“My Clients Plead Not Guilty” is a phrase I seem to recall from the advertisement of a venerable defence lawyer whose legacy was built well before there was any such thing as the ‘World Wide Web’. Slogans can often mean nothing, and this one would not be original in any event. Nevertheless, “my clients plead not guilty” is a motto I strive to fulfill.
It is generally understood that as many as 90-95% of accused persons actually plead guilty without a trial of any kind (even when the accused pleads guilty, there can still be a trial to determine what are the precise facts affecting penalty). While I have not deliberately analyzed in-house statistics, I have no doubt that my clients plead guilty significantly less often than the norm. This is not to compare myself to other defence counsel, for the statistics allow no such analysis. Many people plead guilty without even having the benefit of a properly instructed criminal lawyer in the first place. Some do so out of ‘convenience’ against the advice of a lawyer. Also, when and whether to plead guilty is something about which reasonable professionals might reasonably disagree.

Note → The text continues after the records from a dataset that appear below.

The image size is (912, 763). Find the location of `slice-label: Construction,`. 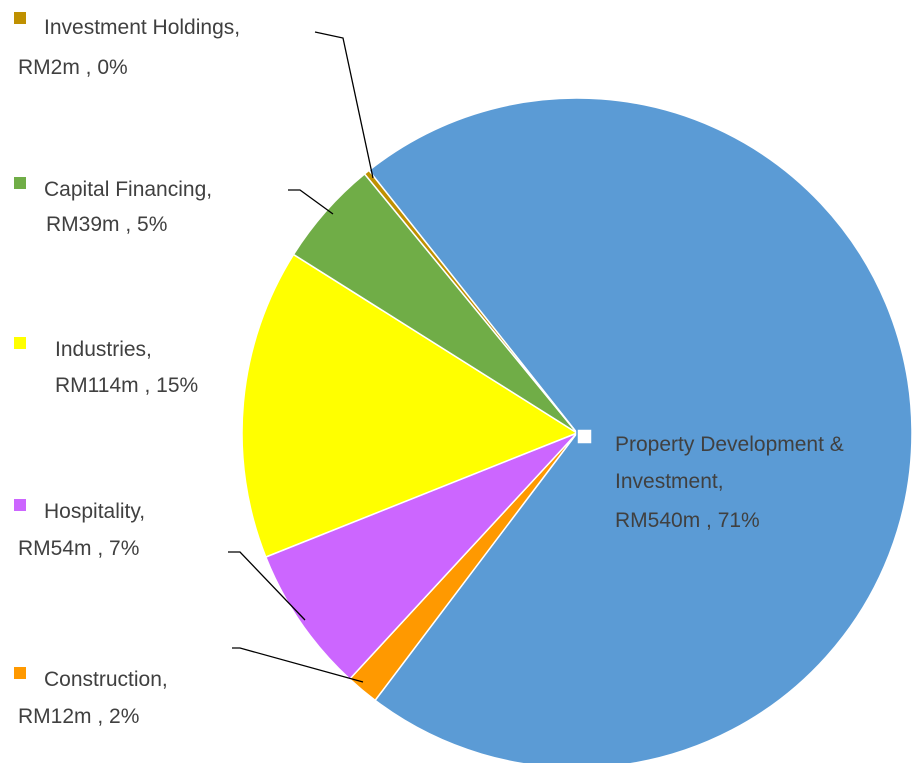

slice-label: Construction, is located at coordinates (106, 680).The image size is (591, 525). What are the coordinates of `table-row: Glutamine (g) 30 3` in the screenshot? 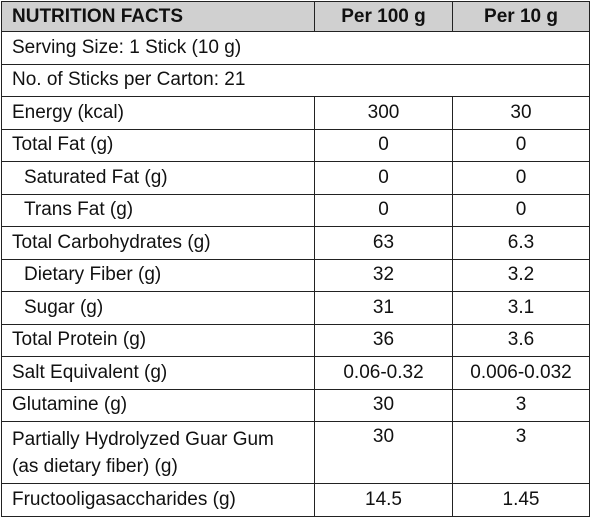 It's located at (296, 405).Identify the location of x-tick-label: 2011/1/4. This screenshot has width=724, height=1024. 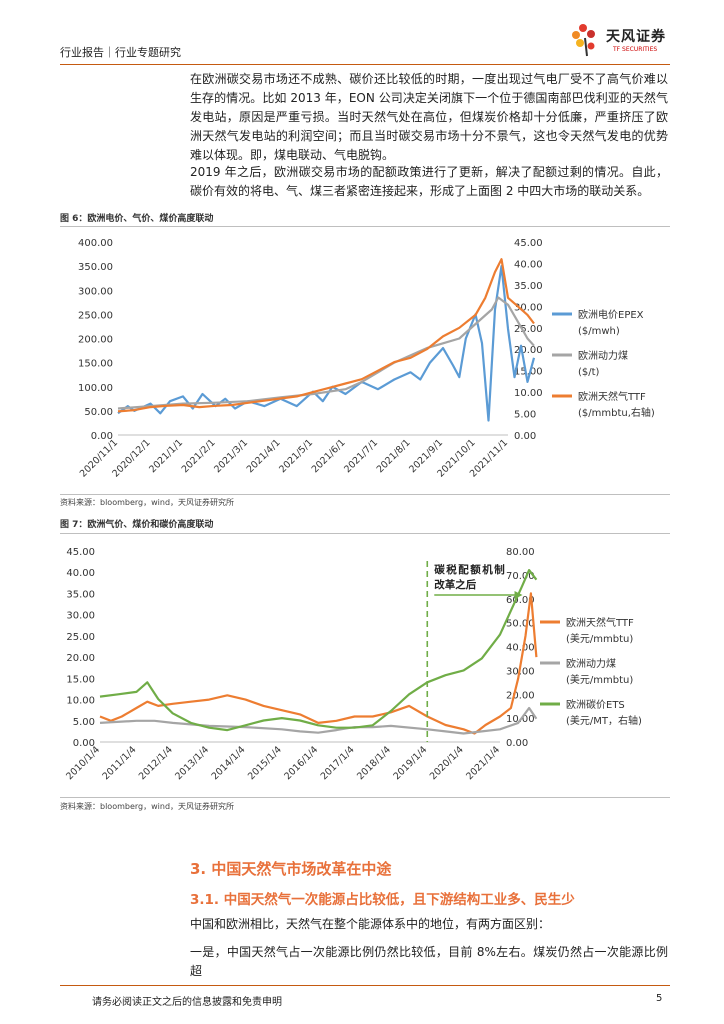
(120, 763).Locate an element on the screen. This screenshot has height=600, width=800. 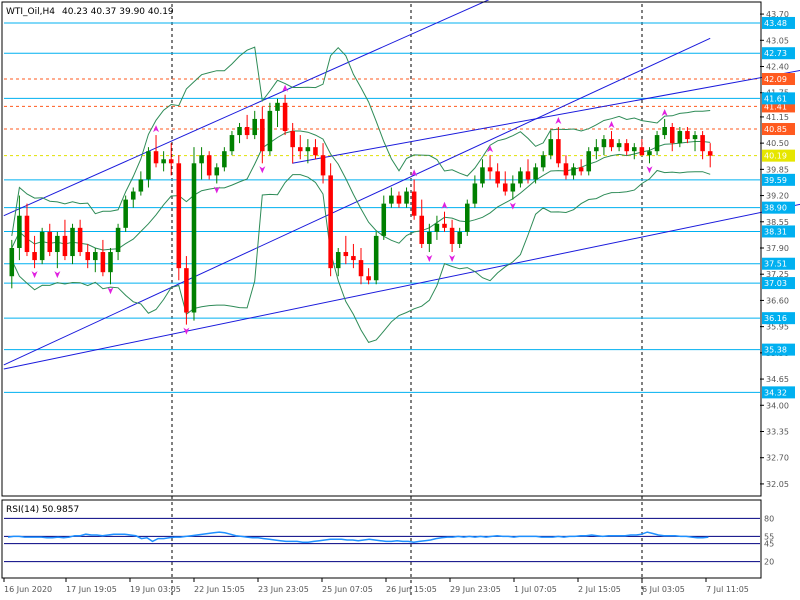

Obviously, certain cases demand a plea of Not Guilty and a full trial on the merits. There is no room even to discuss the prospect of pleading guilty.

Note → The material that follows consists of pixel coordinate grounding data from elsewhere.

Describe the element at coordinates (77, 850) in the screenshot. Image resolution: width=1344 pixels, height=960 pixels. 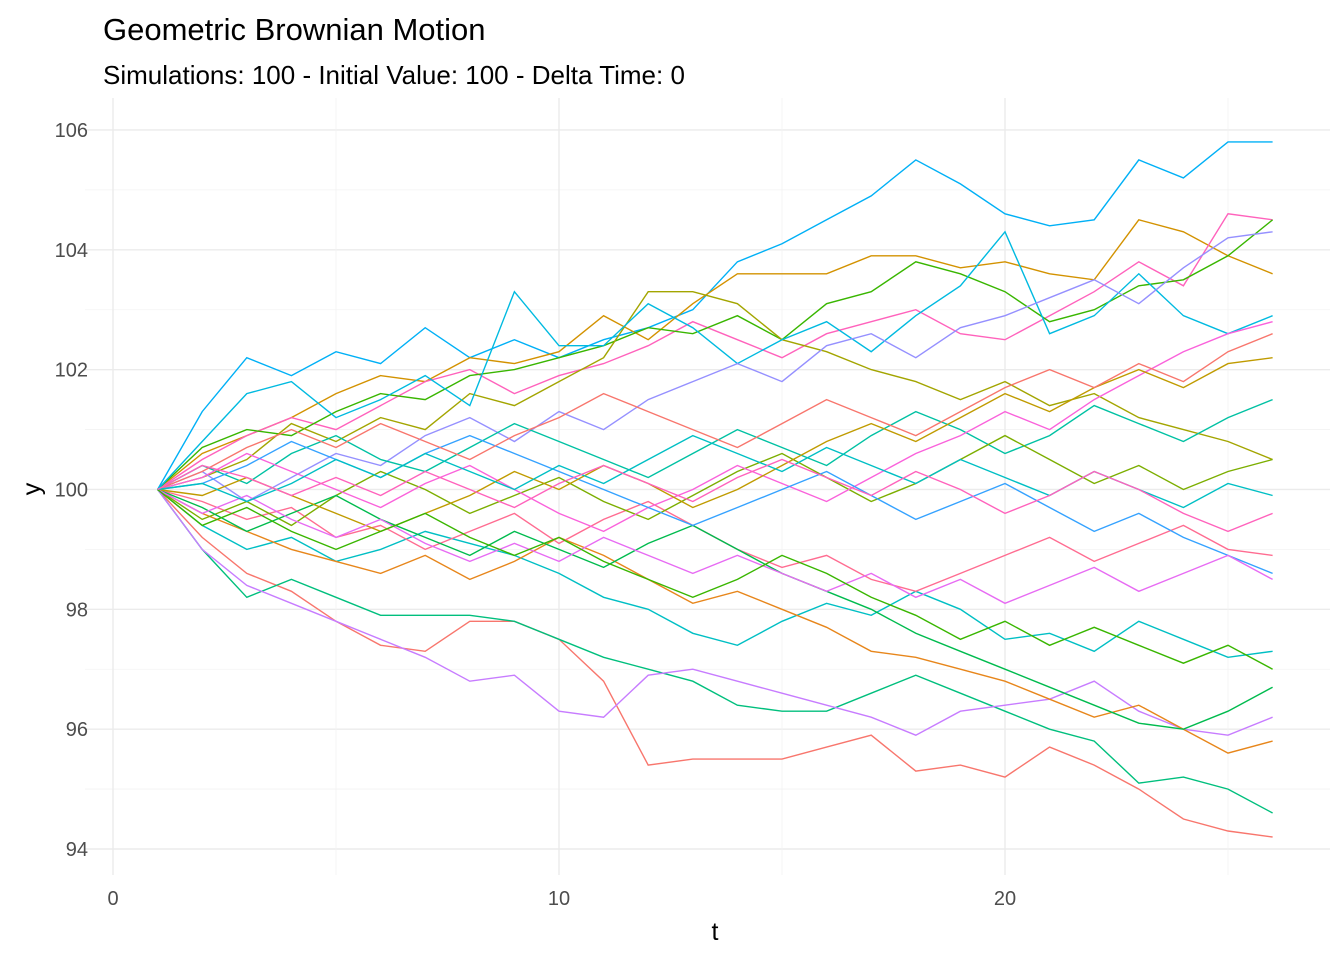
I see `y-tick-label: 94` at that location.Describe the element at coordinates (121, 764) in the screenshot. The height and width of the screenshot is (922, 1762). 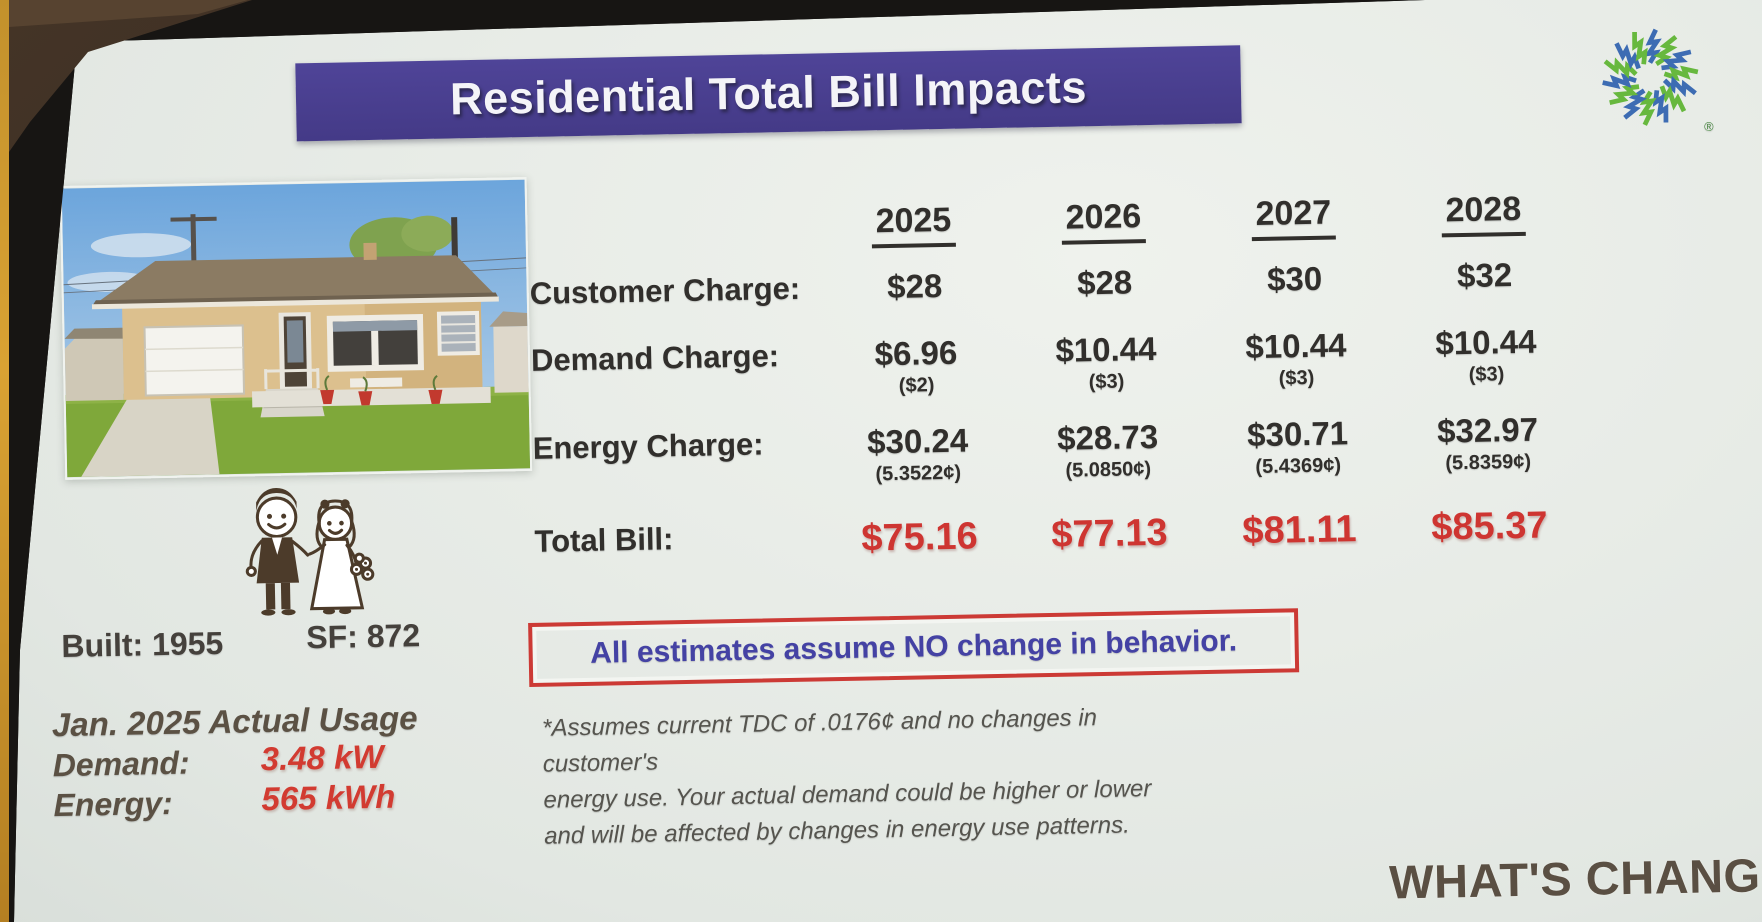
I see `demand-label: Demand:` at that location. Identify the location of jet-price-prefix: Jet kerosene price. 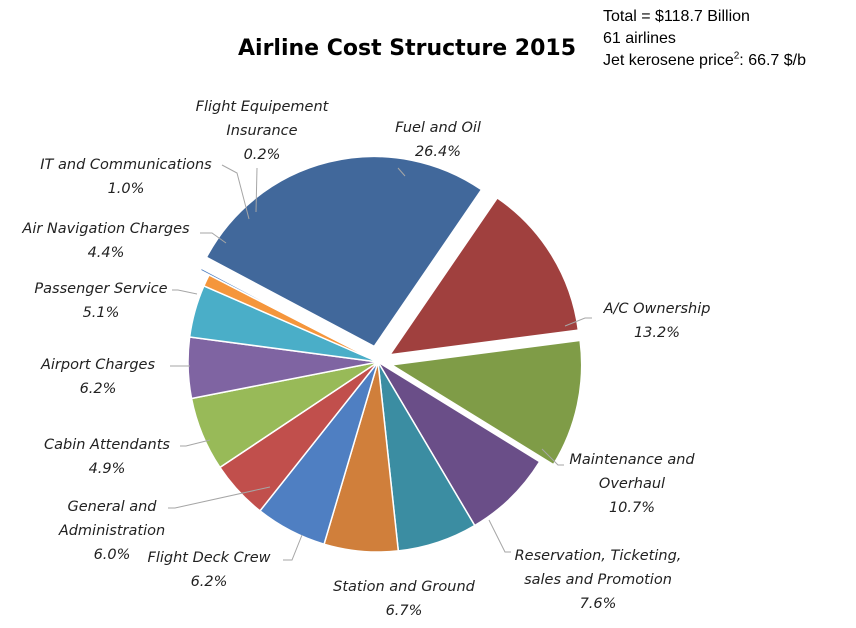
(668, 60).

Yet the statistics are inevitable. The overwhelming majority of cases are resolved by way of guilty pleas. How and why some lawyers might conduct more or less guilty pleas than others is not the question. It is perhaps more interesting to note that even where there is no room to discuss the prospect of pleading guilty the system virtually requires such discussions to take place as a precondition to scheduling a trial.

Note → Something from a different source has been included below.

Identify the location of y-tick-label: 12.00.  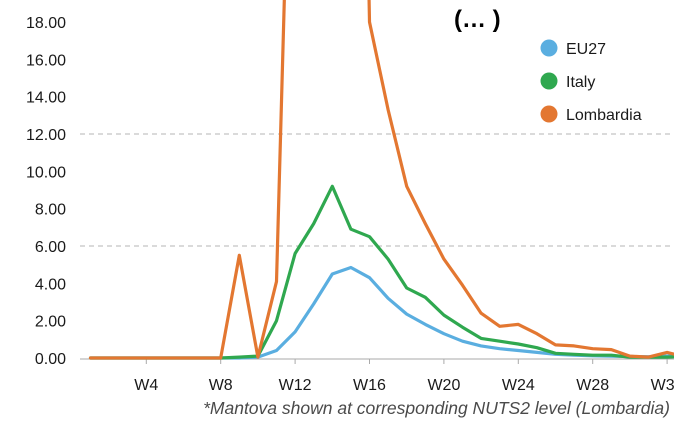
(46, 136).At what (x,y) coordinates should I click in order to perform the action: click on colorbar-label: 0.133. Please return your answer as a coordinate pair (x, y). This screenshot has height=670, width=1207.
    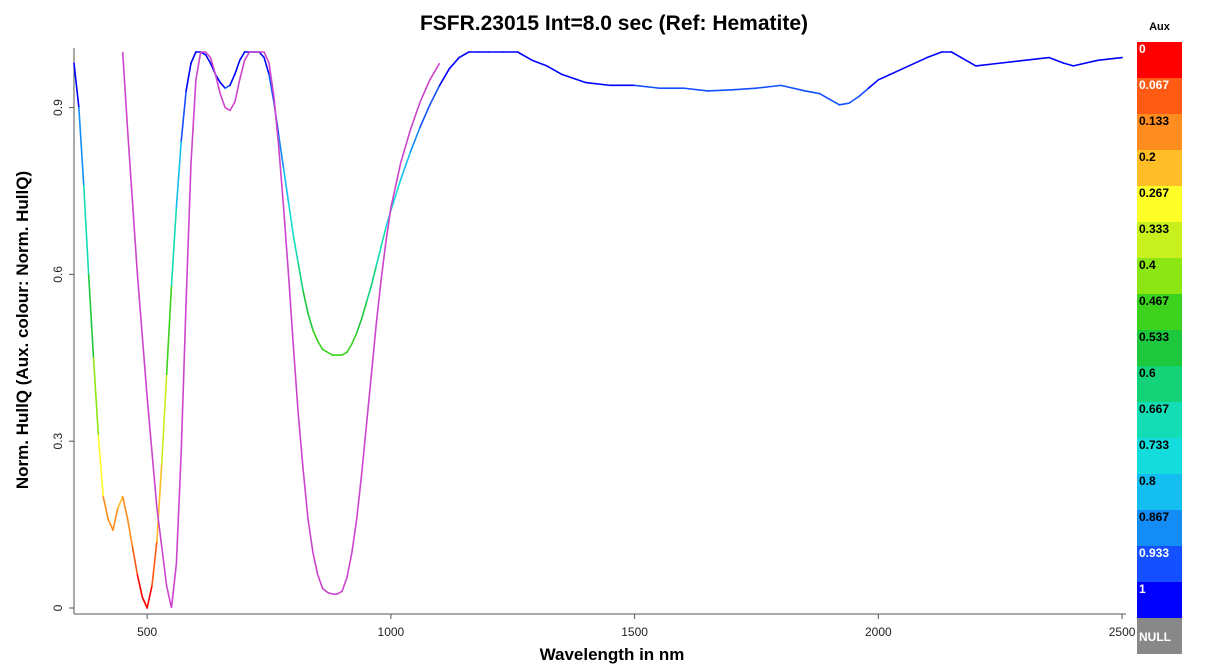
    Looking at the image, I should click on (1154, 121).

How many accused people end up pleading guilty when they should not is a question that concerns me greatly but not one that I should answer here. How and why my clients exercise their options and rights, and how they come to give me final instructions is a question I can answer. My clients instruct me in a manner that is truly and fully informed, with confidence about the likely outcome. Again I respectfully submit that an accused person’s most important decision may be the choice of retaining an experienced criminal defence lawyer in the first place.
Needless to say, if a lawyer’s general approach and reputation is to take matters to trial and to put the crown and police to every burden known to law, that lawyer is more able to negotiate the best deal available in those matters where it may be in the client’s best interests to plead guilty.
Obviously the choice of whether to plead guilty or not guilty is of fundamental significance, but there are also many other critical decisions to be made between the time a charge is laid and its final disposition. In spite of the justice system’s best intentions, the unrepresented accused is inevitably disadvantaged. Accused persons who retain experienced counsel put themselves in a position to control the outcome favourably, truly aware of all available options – especially the option of confronting and challenging the police and Crown rather than bowing before them. We bow only before the Court. In return for this, the Court promises to ensure that it is the evidence and the law which determine the outcome rather than the Crown’s superior material resources.